EXERCISE AIM:
Set out every line of the records below as a Markdown table with the columns Row and Text, numbering the rows in order and omitting blank lines.

SOURCE DATA:
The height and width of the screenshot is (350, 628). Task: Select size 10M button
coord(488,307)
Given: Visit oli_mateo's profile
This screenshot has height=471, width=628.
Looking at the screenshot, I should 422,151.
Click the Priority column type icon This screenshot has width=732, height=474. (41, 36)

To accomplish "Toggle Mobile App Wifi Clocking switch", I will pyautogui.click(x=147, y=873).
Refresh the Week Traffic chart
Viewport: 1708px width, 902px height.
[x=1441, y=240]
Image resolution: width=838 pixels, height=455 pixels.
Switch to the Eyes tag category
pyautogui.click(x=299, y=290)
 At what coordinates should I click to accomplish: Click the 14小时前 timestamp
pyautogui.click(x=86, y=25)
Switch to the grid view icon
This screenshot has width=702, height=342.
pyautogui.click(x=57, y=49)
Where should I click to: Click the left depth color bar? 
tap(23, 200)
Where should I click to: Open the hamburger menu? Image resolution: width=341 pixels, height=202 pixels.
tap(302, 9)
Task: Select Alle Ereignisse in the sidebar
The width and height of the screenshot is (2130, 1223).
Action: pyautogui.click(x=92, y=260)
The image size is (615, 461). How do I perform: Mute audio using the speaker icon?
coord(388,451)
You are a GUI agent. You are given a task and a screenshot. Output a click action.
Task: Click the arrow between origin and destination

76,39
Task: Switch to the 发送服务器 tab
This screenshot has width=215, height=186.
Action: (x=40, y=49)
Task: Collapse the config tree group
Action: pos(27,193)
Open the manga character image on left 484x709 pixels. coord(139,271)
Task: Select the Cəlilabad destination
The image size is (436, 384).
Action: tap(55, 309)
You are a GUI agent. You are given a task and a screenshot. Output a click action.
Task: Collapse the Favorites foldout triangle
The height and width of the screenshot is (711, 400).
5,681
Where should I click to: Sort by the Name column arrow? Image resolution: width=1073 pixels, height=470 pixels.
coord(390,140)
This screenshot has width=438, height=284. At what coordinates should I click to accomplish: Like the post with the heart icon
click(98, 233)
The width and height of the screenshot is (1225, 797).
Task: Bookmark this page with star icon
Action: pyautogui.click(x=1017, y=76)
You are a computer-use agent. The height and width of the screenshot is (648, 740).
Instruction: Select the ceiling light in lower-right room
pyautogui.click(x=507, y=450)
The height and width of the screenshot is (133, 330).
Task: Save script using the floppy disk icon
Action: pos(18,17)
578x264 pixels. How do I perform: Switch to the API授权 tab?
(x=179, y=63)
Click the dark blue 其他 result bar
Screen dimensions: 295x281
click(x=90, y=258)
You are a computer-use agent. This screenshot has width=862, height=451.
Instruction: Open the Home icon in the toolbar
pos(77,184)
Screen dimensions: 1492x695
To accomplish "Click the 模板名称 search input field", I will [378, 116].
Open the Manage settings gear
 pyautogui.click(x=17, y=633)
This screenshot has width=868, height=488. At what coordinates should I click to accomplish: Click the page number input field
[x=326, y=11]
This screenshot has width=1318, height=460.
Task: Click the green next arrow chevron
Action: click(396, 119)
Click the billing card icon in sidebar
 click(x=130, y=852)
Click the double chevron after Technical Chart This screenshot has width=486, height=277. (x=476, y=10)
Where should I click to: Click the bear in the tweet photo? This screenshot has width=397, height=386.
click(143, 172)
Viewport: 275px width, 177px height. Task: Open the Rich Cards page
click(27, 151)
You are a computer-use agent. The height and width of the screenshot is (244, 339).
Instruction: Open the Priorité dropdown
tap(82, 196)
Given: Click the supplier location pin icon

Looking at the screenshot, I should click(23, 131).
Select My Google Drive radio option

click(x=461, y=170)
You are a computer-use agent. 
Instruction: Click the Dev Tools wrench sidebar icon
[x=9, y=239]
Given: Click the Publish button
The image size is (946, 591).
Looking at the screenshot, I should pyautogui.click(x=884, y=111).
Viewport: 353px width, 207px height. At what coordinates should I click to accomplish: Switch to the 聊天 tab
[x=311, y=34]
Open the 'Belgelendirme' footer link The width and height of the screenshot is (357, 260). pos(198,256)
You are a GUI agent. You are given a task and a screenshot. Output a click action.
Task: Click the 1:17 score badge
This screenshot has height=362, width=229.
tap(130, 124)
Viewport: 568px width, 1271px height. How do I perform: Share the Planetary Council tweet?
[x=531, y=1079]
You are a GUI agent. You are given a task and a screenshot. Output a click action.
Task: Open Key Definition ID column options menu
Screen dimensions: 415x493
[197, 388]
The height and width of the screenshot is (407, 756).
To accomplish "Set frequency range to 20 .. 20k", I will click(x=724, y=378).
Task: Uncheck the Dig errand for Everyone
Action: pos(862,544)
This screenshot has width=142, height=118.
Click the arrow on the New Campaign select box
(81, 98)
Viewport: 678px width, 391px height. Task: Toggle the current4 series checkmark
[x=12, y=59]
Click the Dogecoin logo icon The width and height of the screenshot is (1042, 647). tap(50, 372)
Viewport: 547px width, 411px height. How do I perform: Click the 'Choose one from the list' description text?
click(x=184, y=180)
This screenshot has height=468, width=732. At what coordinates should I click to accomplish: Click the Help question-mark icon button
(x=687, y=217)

FULL OUTPUT:
| Row | Text |
|---|---|
| 1 | The height and width of the screenshot is (350, 628). Task: Select size 10M button |
| 2 | coord(488,307) |
| 3 | Given: Visit oli_mateo's profile |
| 4 | This screenshot has height=471, width=628. |
| 5 | Looking at the screenshot, I should 422,151. |
| 6 | Click the Priority column type icon This screenshot has width=732, height=474. (41, 36) |
| 7 | To accomplish "Toggle Mobile App Wifi Clocking switch", I will pyautogui.click(x=147, y=873). |
| 8 | Refresh the Week Traffic chart |
| 9 | Viewport: 1708px width, 902px height. |
| 10 | [x=1441, y=240] |
| 11 | Image resolution: width=838 pixels, height=455 pixels. |
| 12 | Switch to the Eyes tag category |
| 13 | pyautogui.click(x=299, y=290) |
| 14 |  At what coordinates should I click to accomplish: Click the 14小时前 timestamp |
| 15 | pyautogui.click(x=86, y=25) |
| 16 | Switch to the grid view icon |
| 17 | This screenshot has width=702, height=342. |
| 18 | pyautogui.click(x=57, y=49) |
| 19 | Where should I click to: Click the left depth color bar?  |
| 20 | tap(23, 200) |
| 21 | Where should I click to: Open the hamburger menu? Image resolution: width=341 pixels, height=202 pixels. |
| 22 | tap(302, 9) |
| 23 | Task: Select Alle Ereignisse in the sidebar |
| 24 | The width and height of the screenshot is (2130, 1223). |
| 25 | Action: pyautogui.click(x=92, y=260) |
| 26 | The image size is (615, 461). How do I perform: Mute audio using the speaker icon? |
| 27 | coord(388,451) |
| 28 | You are a GUI agent. You are given a task and a screenshot. Output a click action. |
| 29 | Task: Click the arrow between origin and destination |
| 30 | 76,39 |
| 31 | Task: Switch to the 发送服务器 tab |
| 32 | This screenshot has width=215, height=186. |
| 33 | Action: (x=40, y=49) |
| 34 | Task: Collapse the config tree group |
| 35 | Action: pos(27,193) |
| 36 | Open the manga character image on left 484x709 pixels. coord(139,271) |
| 37 | Task: Select the Cəlilabad destination |
| 38 | The image size is (436, 384). |
| 39 | Action: tap(55, 309) |
| 40 | You are a GUI agent. You are given a task and a screenshot. Output a click action. |
| 41 | Task: Collapse the Favorites foldout triangle |
| 42 | The height and width of the screenshot is (711, 400). |
| 43 | 5,681 |
| 44 | Where should I click to: Sort by the Name column arrow? Image resolution: width=1073 pixels, height=470 pixels. |
| 45 | coord(390,140) |
| 46 | This screenshot has width=438, height=284. At what coordinates should I click to accomplish: Like the post with the heart icon |
| 47 | click(98, 233) |
| 48 | The width and height of the screenshot is (1225, 797). |
| 49 | Task: Bookmark this page with star icon |
| 50 | Action: pyautogui.click(x=1017, y=76) |
| 51 | You are a computer-use agent. The height and width of the screenshot is (648, 740). |
| 52 | Instruction: Select the ceiling light in lower-right room |
| 53 | pyautogui.click(x=507, y=450) |
| 54 | The height and width of the screenshot is (133, 330). |
| 55 | Task: Save script using the floppy disk icon |
| 56 | Action: pos(18,17) |
| 57 | 578x264 pixels. How do I perform: Switch to the API授权 tab? |
| 58 | (x=179, y=63) |
| 59 | Click the dark blue 其他 result bar |
| 60 | Screen dimensions: 295x281 |
| 61 | click(x=90, y=258) |
| 62 | You are a computer-use agent. This screenshot has width=862, height=451. |
| 63 | Instruction: Open the Home icon in the toolbar |
| 64 | pos(77,184) |
| 65 | Screen dimensions: 1492x695 |
| 66 | To accomplish "Click the 模板名称 search input field", I will [378, 116]. |
| 67 | Open the Manage settings gear |
| 68 |  pyautogui.click(x=17, y=633) |
| 69 | This screenshot has width=868, height=488. At what coordinates should I click to accomplish: Click the page number input field |
| 70 | [x=326, y=11] |
| 71 | This screenshot has width=1318, height=460. |
| 72 | Task: Click the green next arrow chevron |
| 73 | Action: click(396, 119) |
| 74 | Click the billing card icon in sidebar |
| 75 |  click(x=130, y=852) |
| 76 | Click the double chevron after Technical Chart This screenshot has width=486, height=277. (x=476, y=10) |
| 77 | Where should I click to: Click the bear in the tweet photo? This screenshot has width=397, height=386. |
| 78 | click(143, 172) |
| 79 | Viewport: 275px width, 177px height. Task: Open the Rich Cards page |
| 80 | click(27, 151) |
| 81 | You are a computer-use agent. The height and width of the screenshot is (244, 339). |
| 82 | Instruction: Open the Priorité dropdown |
| 83 | tap(82, 196) |
| 84 | Given: Click the supplier location pin icon |
| 85 | Looking at the screenshot, I should click(23, 131). |
| 86 | Select My Google Drive radio option |
| 87 | click(x=461, y=170) |
| 88 | You are a computer-use agent.  |
| 89 | Instruction: Click the Dev Tools wrench sidebar icon |
| 90 | [x=9, y=239] |
| 91 | Given: Click the Publish button |
| 92 | The image size is (946, 591). |
| 93 | Looking at the screenshot, I should pyautogui.click(x=884, y=111). |
| 94 | Viewport: 353px width, 207px height. At what coordinates should I click to accomplish: Switch to the 聊天 tab |
| 95 | [x=311, y=34] |
| 96 | Open the 'Belgelendirme' footer link The width and height of the screenshot is (357, 260). pos(198,256) |
| 97 | You are a GUI agent. You are given a task and a screenshot. Output a click action. |
| 98 | Task: Click the 1:17 score badge |
| 99 | This screenshot has height=362, width=229. |
| 100 | tap(130, 124) |
| 101 | Viewport: 568px width, 1271px height. How do I perform: Share the Planetary Council tweet? |
| 102 | [x=531, y=1079] |
| 103 | You are a GUI agent. You are given a task and a screenshot. Output a click action. |
| 104 | Task: Open Key Definition ID column options menu |
| 105 | Screen dimensions: 415x493 |
| 106 | [197, 388] |
| 107 | The height and width of the screenshot is (407, 756). |
| 108 | To accomplish "Set frequency range to 20 .. 20k", I will click(x=724, y=378). |
| 109 | Task: Uncheck the Dig errand for Everyone |
| 110 | Action: pos(862,544) |
| 111 | This screenshot has width=142, height=118. |
| 112 | Click the arrow on the New Campaign select box |
| 113 | (81, 98) |
| 114 | Viewport: 678px width, 391px height. Task: Toggle the current4 series checkmark |
| 115 | [x=12, y=59] |
| 116 | Click the Dogecoin logo icon The width and height of the screenshot is (1042, 647). tap(50, 372) |
| 117 | Viewport: 547px width, 411px height. How do I perform: Click the 'Choose one from the list' description text? |
| 118 | click(x=184, y=180) |
| 119 | This screenshot has height=468, width=732. At what coordinates should I click to accomplish: Click the Help question-mark icon button |
| 120 | (x=687, y=217) |